パナソニックが2013年度にカットした賞与の一部を、従業員に支払うことにしたようです。

2013年度は、業績不振を受けて、賞与を2割カットして支給していました。しかし業績が回復していることから、その減額分の半分を従業員に返すという決断をしたようですね。

ということは、従業員にとっては、実質1割の賃金カットだったと言うことです。形の上では賞与の返還といっていますが、実質的には賞与の支払いと言うことですね。1

このニュースを批判するって凄いなあ

賞与を配ると言うことは、利益が減ることになります。ですから、株主の中には嫌がる人はいるかもしれません。

しかし従業員の立場から見れば、誰がどう見ても、このニュースは良いニュースです。情に厚い会社だなあと言う印象は与えますよね。

それなのに、Yahoo!ニュースでは、批判的なコメントが多いようです。一部に批判的な意見があるというのではなく、批判的な意見の方が多いのです。さすがにこのニュースは批判しないだろうと思っていただけに、ちょっと驚きました。批判的なことを書かないといけない病気なのかと思ってしまいます。

具体的な批判内容は、次のような感じです。

4月に支払うのは意地悪だ

最初の批判は、率直に言って、よくこんな難癖を付けたなあという感じです。どういう批判かというと、次のような感じです。

4月の給与に上乗せすると標準報酬月額が上がる。そうすると、健康保険などの保険料も上がることになる。これは会社の意地悪だ。

健康保険や厚生年金の保険料は、標準報酬月額というもをもとに計算されます。そして、この標準報酬月額は4月から6月の3ヶ月の給与の平均で決まります。ですから、確かに4月の給与に上乗せだと、標準報酬月額は上がってしまうでしょう。

でも、これを意地悪というのは、いくら何でも酷い話です。

まず、その後に給与が大きく下がったら、随時改定と言って、標準報酬月額が下がる仕組みがあるからです。ということは、負担が増えるにしても、それほど長い期間ではありません。

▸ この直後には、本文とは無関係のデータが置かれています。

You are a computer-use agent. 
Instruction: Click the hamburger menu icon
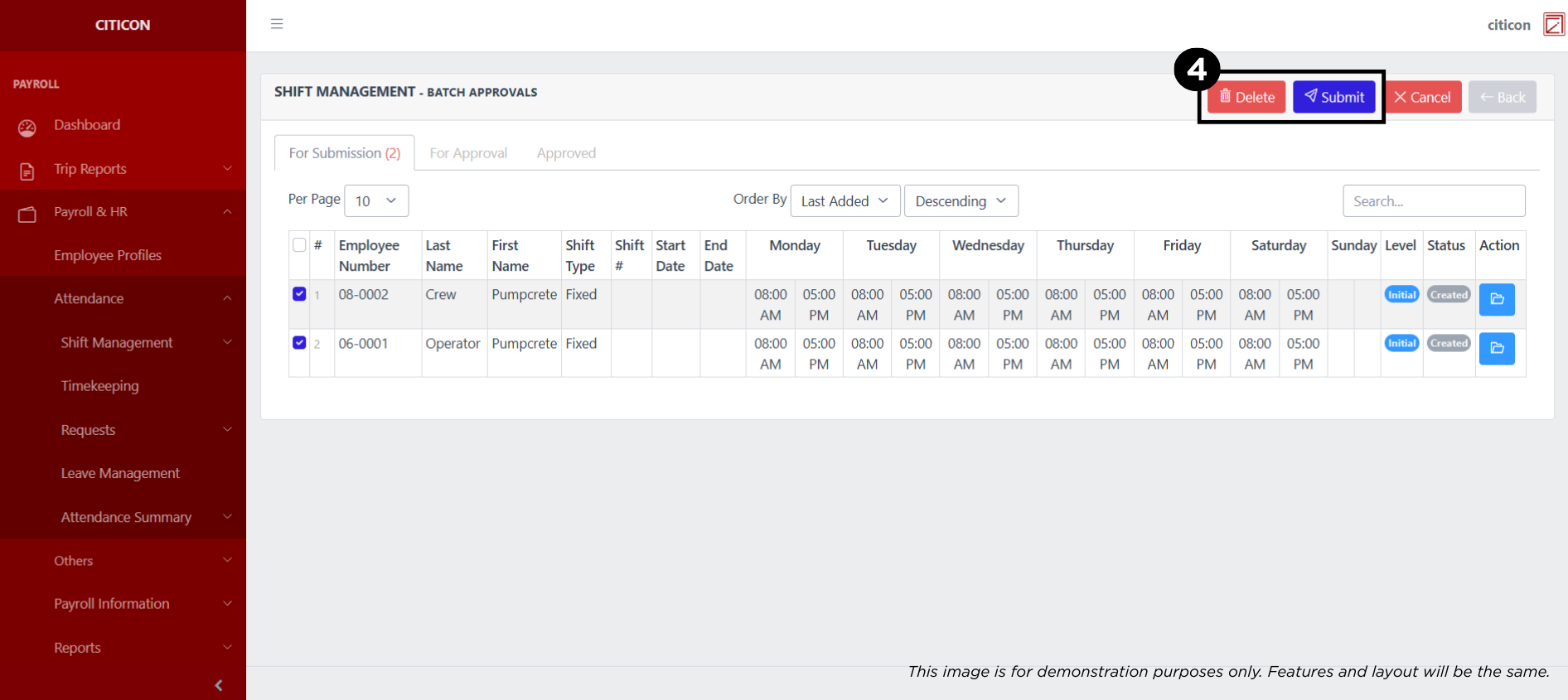(x=277, y=24)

また、標準報酬月額が上がったら、会社としての社会保険の負担も増えます。健康保険や厚生年金の保険料は、労使ともに支払うことになっているからです。

ということは、パナソニックは、自分が損をしてでも社員に意地悪をしたいことになってしまいます。これはいくら何でも酷い言い草ですよね。

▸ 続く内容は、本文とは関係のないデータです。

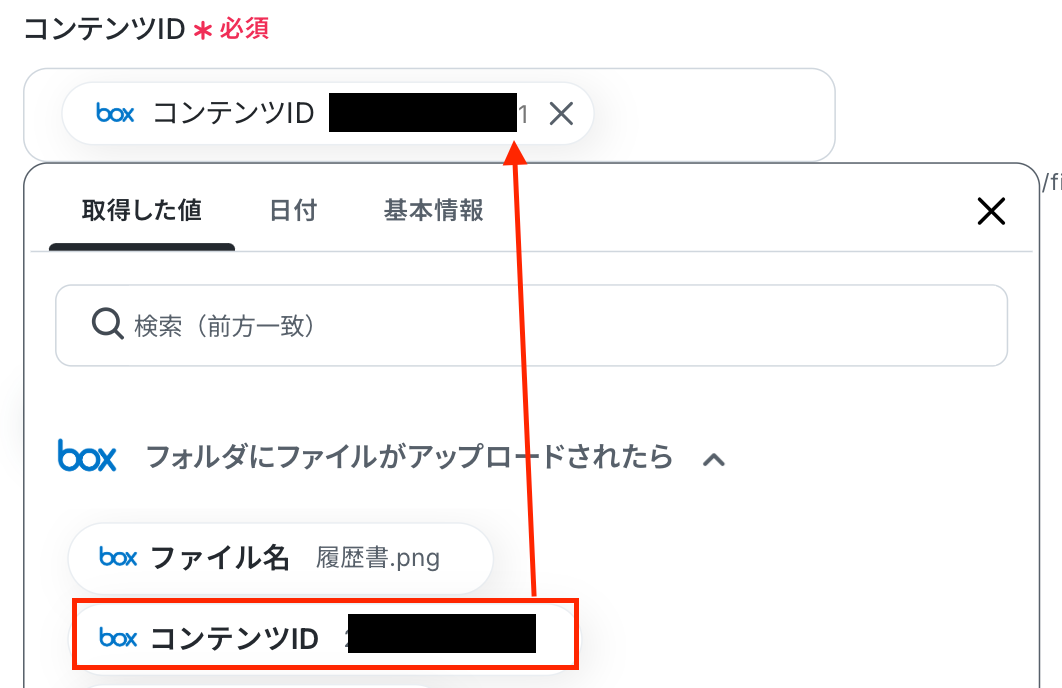Choose the ファイル名 value chip
1062x688 pixels.
coord(280,559)
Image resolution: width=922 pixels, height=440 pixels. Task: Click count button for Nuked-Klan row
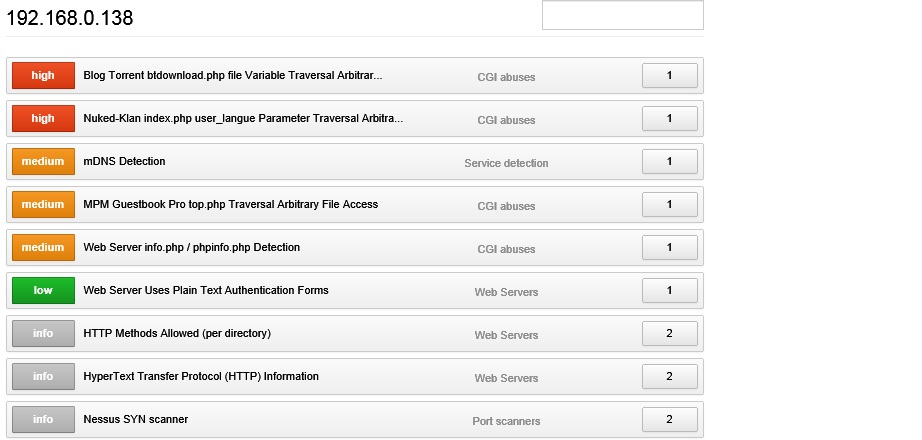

そしてこれが一番大事なのですが、実際問題としては、標準報酬月額が増えない可能性も大きいでしょう。毎日新聞の記事では、「減額分の半分を今年4月支給の給与に『経営協力感謝金』の名目で上乗せして返す」とあります。これって、多分、賞与として扱われますよね。賞与なら標準報酬月額の増減には関係ありません。実際にどう処理されるかは、確認してみないと分かりませんけど。

何にしても、パナソニックほどの会社なら、社内に社労士をゴロゴロと抱えているでしょう。標準報酬月額が増えることに、気づかないはずはありません。

そうであれば、会社負担が増えるような意地悪をするはずが無いと考えるのが自然です。

もっと過激な批判も

上の批判は難癖っぽい気がしないではありませんが、それでもかなり理性的なものです。実際、健康保険と厚生年金の保険料が上がる可能性は、処理の仕方如何ではあるわけですからね。

でも、もっと滅茶苦茶で、しかも過激な批判もあります。次のような感じの批判です。

賞与返還にベアなんてけしからん。リストラされた社員とその家族のことも考えろ。お前達が首を切った社員のおかげで業績が回復したのに、それを残った従業員だけで分け合うなんて非道だ。会社も組合も腐っている。

実際は、もっと過激な表現がされていました。かなり表現を柔らかくしています。

かなりお怒りのご様子ですね。この人は、昨年パナソニックに解雇された人なのかなあ。

ちなみに、コメント欄の「そう思う」が「そう思わない」を上回っていました。このコメントも、どちらかというと、共感されたのですね。これまた意外です。

実際に解雇された人だと、感情的になるのも分からなくはありません。でも、やっぱり、かなり筋違いな感じは否定できません。

そもそも昨年の初めの段階では、パナソニックの業績は相当悪かったです。アベノミクスの成否も不透明でしたしね。ここで何か手を打たなければ、経営者としては問題だったでしょう。株価もダダ下がりでしたし。十分に理解できるものだと思います。

そして、今年のベアに関しての批判は、もうただのクレームですよね。業績が回復して給与を上げるのはけしからんって。じゃあいつ給与を上げれば良いのでしょうか。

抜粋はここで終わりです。